------ Dataset excerpts

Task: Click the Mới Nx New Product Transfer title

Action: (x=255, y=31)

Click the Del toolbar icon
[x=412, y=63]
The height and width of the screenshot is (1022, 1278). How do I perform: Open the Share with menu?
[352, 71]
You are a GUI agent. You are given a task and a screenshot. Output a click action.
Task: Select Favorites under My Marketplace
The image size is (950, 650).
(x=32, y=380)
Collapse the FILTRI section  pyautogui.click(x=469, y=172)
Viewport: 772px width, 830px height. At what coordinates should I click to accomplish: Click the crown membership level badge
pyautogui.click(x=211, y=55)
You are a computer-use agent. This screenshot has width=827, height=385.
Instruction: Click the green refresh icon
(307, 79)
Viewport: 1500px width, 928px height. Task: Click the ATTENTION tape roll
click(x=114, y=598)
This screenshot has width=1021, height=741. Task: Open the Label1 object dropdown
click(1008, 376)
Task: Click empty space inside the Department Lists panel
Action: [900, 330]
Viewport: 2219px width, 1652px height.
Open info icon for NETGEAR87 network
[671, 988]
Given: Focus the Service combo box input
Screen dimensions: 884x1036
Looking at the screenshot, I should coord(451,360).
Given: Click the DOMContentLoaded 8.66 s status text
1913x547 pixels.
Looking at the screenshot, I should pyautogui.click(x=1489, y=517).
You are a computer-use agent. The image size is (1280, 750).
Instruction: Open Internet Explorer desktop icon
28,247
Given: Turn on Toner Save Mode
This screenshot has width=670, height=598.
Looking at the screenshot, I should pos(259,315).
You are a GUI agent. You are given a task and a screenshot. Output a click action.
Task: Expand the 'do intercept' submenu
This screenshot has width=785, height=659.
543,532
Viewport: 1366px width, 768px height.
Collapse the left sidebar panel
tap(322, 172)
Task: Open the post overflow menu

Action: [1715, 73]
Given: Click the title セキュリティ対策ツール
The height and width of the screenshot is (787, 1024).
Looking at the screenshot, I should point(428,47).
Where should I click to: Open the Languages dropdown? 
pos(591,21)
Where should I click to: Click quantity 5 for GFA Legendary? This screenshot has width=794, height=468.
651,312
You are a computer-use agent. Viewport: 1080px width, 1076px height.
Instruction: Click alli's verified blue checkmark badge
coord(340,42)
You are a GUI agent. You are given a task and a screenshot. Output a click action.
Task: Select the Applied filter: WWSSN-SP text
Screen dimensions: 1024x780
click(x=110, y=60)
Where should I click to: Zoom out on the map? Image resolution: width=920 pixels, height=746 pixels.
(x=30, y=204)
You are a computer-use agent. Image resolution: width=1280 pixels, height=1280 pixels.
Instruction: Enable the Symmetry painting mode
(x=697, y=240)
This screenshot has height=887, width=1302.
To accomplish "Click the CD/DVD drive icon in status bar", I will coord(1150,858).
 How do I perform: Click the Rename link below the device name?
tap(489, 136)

------------

● What is required
What the answer needs is every line from the data above with "Select" in it.

● Result of this exercise
Task: Select Favorites under My Marketplace
Task: Select the Applied filter: WWSSN-SP text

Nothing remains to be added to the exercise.